* START Records supplied *

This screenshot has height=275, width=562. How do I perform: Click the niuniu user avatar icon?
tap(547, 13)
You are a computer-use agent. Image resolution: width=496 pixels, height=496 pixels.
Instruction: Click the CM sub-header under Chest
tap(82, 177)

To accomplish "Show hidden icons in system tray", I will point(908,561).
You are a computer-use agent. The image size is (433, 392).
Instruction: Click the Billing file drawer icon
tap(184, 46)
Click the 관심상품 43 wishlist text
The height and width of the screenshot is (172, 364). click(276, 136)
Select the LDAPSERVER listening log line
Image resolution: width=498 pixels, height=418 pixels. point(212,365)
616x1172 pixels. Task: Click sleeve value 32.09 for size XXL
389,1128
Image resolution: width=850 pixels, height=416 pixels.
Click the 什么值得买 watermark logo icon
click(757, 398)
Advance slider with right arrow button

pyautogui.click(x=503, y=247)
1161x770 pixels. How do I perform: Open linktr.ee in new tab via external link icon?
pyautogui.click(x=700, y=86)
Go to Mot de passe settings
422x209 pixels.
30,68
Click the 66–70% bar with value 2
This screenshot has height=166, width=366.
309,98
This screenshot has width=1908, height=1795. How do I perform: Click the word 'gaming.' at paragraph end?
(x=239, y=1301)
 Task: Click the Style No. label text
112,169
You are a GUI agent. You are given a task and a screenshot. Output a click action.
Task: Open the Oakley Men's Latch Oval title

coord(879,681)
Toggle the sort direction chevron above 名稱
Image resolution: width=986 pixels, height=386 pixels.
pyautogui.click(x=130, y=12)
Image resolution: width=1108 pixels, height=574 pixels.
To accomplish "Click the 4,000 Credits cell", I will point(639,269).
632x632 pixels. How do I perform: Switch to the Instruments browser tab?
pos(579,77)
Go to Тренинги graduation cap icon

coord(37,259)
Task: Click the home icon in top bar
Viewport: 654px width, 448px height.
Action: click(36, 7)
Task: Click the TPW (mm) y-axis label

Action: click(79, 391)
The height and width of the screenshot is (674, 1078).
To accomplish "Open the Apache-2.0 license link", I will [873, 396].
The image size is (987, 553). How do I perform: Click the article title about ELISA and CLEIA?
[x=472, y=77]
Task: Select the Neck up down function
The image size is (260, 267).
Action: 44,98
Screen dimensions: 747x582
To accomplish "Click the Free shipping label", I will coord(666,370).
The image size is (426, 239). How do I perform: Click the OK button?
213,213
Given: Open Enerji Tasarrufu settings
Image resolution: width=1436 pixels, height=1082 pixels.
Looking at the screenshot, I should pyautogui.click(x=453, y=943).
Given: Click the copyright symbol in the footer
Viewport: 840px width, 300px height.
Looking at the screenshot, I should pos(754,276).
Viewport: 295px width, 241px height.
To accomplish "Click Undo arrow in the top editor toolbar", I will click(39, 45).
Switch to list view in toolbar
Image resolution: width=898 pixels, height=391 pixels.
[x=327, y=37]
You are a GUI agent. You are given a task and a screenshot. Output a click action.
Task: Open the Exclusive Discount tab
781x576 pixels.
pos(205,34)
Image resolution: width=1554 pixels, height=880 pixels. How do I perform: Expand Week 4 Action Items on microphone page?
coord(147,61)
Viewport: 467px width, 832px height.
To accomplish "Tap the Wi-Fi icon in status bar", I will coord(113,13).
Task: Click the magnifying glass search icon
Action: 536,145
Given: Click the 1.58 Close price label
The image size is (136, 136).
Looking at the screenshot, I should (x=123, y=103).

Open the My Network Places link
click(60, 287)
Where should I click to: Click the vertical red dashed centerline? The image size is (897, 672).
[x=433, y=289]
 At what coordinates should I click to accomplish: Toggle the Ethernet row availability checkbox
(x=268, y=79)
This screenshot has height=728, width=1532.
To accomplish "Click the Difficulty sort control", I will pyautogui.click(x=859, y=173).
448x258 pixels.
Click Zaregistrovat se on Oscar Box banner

* END Records supplied *

Your instructions ->
Copy out everything from "At what coordinates" down to the end of the items, swapping "Ethernet" for "Bluetooth" and leaving everything else unchanged.

Task result ->
 At what coordinates should I click to accomplish: Toggle the Bluetooth row availability checkbox
(x=268, y=79)
This screenshot has height=728, width=1532.
To accomplish "Click the Difficulty sort control", I will pyautogui.click(x=859, y=173).
448x258 pixels.
Click Zaregistrovat se on Oscar Box banner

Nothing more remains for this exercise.